Previsión de la escasez mundial de médicos mediante un modelo económico y basado en las necesidades
Richard M Scheffler, Jenny X Liu, Yohannes Kinfu, Mario R Dal Poz
Objetivo
Los logros mundiales en materia de salud pueden verse limitados por situaciones críticas de escasez de trabajadores sanitarios. Como orientación para la formulación de políticas referentes a la fuerza laboral, estimamos la demanda, las necesidades y la oferta futuras de médicos por regiones de la OMS a fin de determinar dónde es probable que se produzcan situaciones de escasez en 2015, fecha clave de los Objetivos de Desarrollo del Milenio.
Métodos
Utilizando datos del Banco Mundial y de la OMS sobre los médicos por habitante entre 1980 y 2001 en 158 países, aplicamos dos tipos de modelización para estimar las necesidades mundiales de médicos en el futuro. Un modelo basado en las necesidades determina el número de médicos por habitante necesarios para lograr una cobertura del 80% de los nacidos vivos atendidos por parteras cualificadas. Nuestro modelo económico, en cambio, determina la demanda probable de médicos por habitante, teniendo en cuenta el crecimiento económico de cada país.
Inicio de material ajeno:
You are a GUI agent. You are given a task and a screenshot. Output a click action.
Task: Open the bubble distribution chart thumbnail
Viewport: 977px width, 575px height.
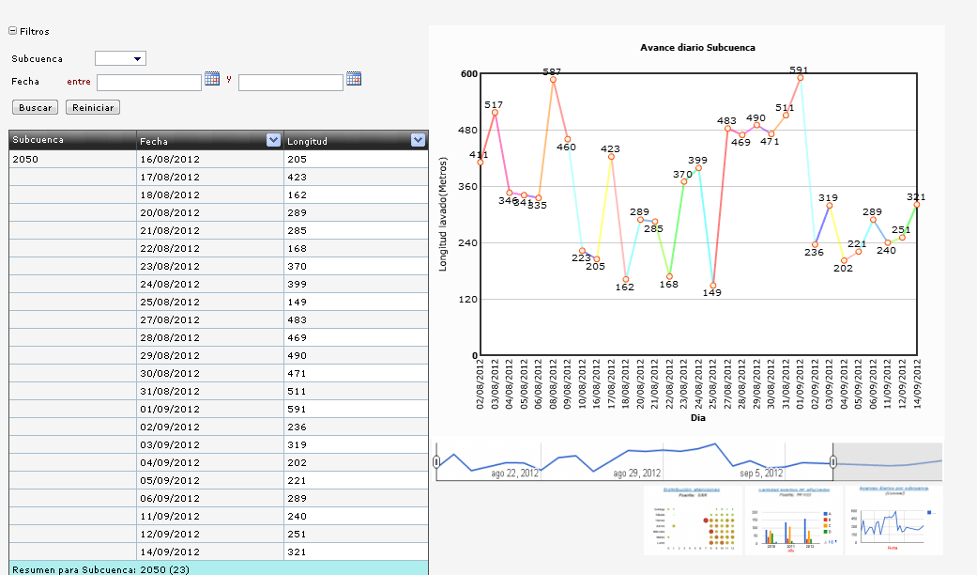[x=693, y=519]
Esas estimaciones se comparan con la oferta futura de médicos prevista extrapolando la tendencia histórica de aumento del número de médicos por habitante para cada país.
Resultados
Para 2015, la oferta mundial de médicos parece estar en consonancia con la demanda económica prevista. Como nuestra medida de la necesidad refleja la densidad mínima de trabajadores requerida para dispensar un servicio básico de salud que sólo los países menos adelantados no consiguen proporcionar, las estimaciones basadas en las necesidades permiten pronosticar un excedente mundial de médicos. Sin embargo, a nivel regional, los dos modelos prevén escaseces en muchos países de la Región de África de la OMS en 2015, y algunos países podrían sufrir una escasez según las necesidades, una escasez según la demanda, o ambas cosas.
Conclusión
El tipo de intervención normativa necesaria para mitigar esas escaseces, como una creciente formación sanitaria o la adopción de medidas para desincentivar la migración, depende del tipo de escasez prevista.